* _Task goal_: Will you quote all of the entries, word for word?

[Extracted data entries]
□ □ □

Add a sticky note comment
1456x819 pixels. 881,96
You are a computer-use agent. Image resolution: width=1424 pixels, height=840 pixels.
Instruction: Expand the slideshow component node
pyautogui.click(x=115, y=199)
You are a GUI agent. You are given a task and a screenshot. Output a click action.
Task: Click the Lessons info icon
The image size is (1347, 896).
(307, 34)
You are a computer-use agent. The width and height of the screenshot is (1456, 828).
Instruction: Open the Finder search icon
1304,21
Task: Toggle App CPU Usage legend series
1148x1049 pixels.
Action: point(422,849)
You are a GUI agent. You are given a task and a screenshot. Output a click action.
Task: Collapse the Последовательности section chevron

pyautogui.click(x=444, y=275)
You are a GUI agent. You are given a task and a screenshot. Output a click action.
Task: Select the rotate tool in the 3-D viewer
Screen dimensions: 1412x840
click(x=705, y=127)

□ □ □

* _Expected output_:
Add a sticky note comment
1456x819 pixels. 881,96
You are a computer-use agent. Image resolution: width=1424 pixels, height=840 pixels.
Instruction: Expand the slideshow component node
pyautogui.click(x=115, y=199)
You are a GUI agent. You are given a task and a screenshot. Output a click action.
Task: Click the Lessons info icon
The image size is (1347, 896).
(307, 34)
You are a computer-use agent. The width and height of the screenshot is (1456, 828).
Instruction: Open the Finder search icon
1304,21
Task: Toggle App CPU Usage legend series
1148x1049 pixels.
Action: point(422,849)
You are a GUI agent. You are given a task and a screenshot. Output a click action.
Task: Collapse the Последовательности section chevron

pyautogui.click(x=444, y=275)
You are a GUI agent. You are given a task and a screenshot. Output a click action.
Task: Select the rotate tool in the 3-D viewer
Screen dimensions: 1412x840
click(x=705, y=127)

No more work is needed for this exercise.